SUPPLIED MATERIAL: Begin

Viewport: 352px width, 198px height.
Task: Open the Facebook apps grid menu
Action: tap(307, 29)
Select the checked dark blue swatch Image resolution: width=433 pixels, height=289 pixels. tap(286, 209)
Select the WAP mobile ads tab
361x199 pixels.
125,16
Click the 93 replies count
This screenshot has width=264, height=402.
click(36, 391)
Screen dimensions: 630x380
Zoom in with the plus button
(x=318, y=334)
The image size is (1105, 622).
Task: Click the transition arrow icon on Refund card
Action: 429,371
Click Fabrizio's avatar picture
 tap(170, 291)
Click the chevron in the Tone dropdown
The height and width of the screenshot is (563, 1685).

SUPPLIED MATERIAL: End
SUPPLIED MATERIAL: Begin

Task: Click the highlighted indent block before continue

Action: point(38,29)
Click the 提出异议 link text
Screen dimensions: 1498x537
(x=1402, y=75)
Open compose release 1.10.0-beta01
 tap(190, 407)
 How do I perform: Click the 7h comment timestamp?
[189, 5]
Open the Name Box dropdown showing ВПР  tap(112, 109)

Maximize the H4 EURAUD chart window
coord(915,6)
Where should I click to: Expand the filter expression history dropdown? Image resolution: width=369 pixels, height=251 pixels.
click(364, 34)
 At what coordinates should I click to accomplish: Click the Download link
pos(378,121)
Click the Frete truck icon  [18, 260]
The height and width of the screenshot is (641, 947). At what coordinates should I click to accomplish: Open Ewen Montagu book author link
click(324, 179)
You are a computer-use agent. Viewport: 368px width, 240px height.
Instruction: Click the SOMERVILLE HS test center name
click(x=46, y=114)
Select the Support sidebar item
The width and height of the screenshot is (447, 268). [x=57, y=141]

SUPPLIED MATERIAL: End
SUPPLIED MATERIAL: Begin

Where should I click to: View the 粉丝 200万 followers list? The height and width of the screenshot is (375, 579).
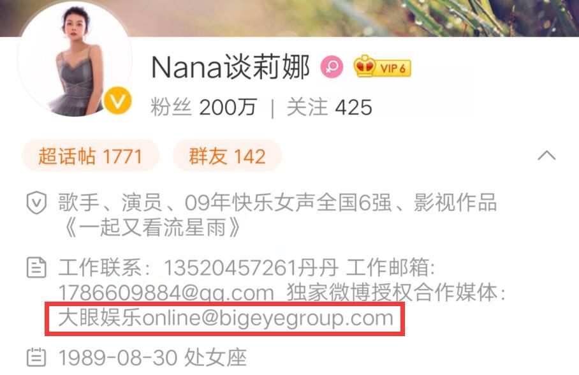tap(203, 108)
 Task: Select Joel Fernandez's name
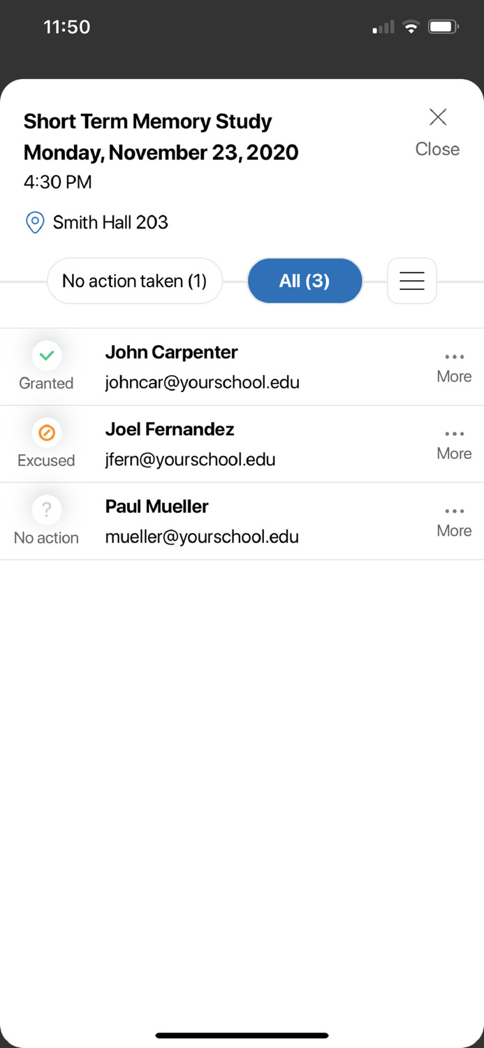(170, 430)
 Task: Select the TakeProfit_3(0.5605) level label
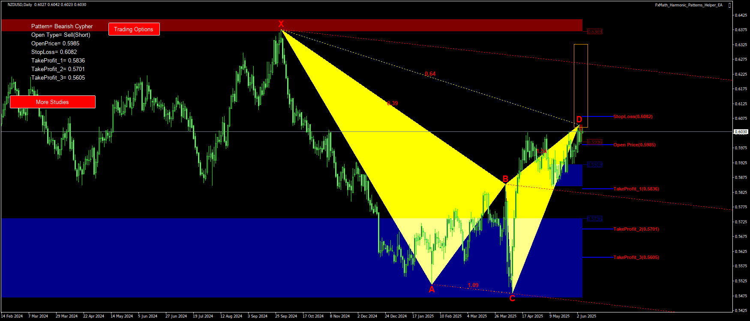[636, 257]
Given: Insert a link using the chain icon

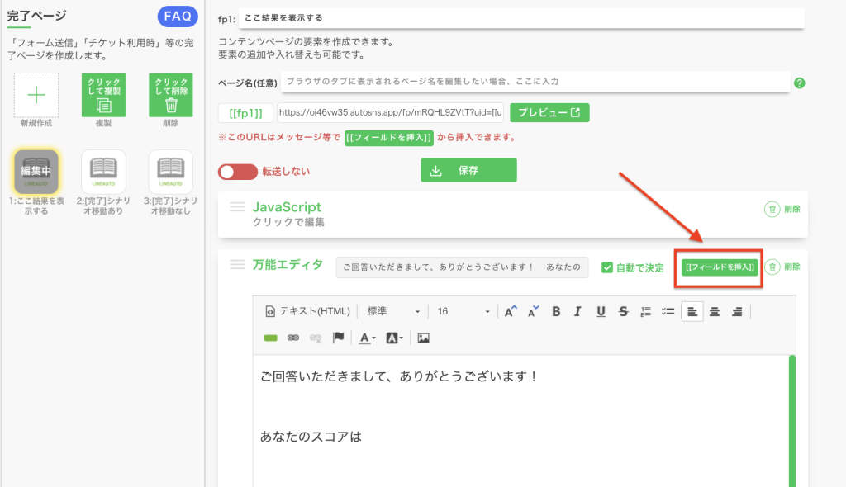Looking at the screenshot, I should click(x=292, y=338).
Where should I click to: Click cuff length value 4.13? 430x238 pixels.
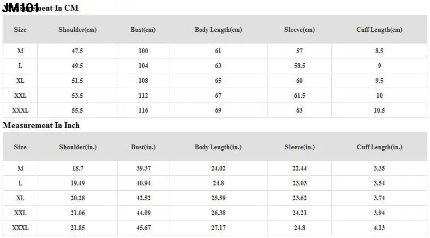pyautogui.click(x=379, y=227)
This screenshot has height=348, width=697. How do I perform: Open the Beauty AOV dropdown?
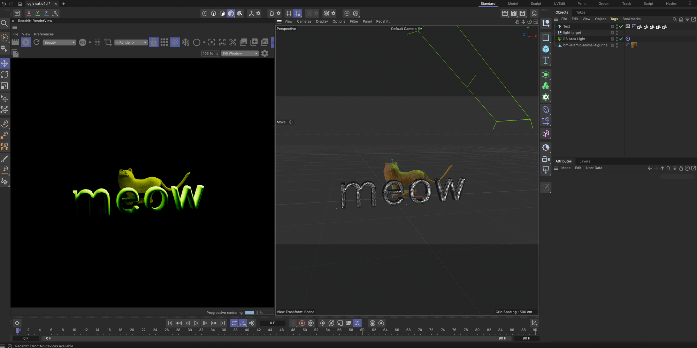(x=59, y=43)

SUPPLIED MATERIAL: End

Using only the entries above, output the line with "Select the checked", the line with "The height and width of the screenshot is (563, 1685).", and all lines between them, exactly as they stand.

Select the checked dark blue swatch Image resolution: width=433 pixels, height=289 pixels. tap(286, 209)
Select the WAP mobile ads tab
361x199 pixels.
125,16
Click the 93 replies count
This screenshot has width=264, height=402.
click(36, 391)
Screen dimensions: 630x380
Zoom in with the plus button
(x=318, y=334)
The image size is (1105, 622).
Task: Click the transition arrow icon on Refund card
Action: 429,371
Click Fabrizio's avatar picture
 tap(170, 291)
Click the chevron in the Tone dropdown
The height and width of the screenshot is (563, 1685).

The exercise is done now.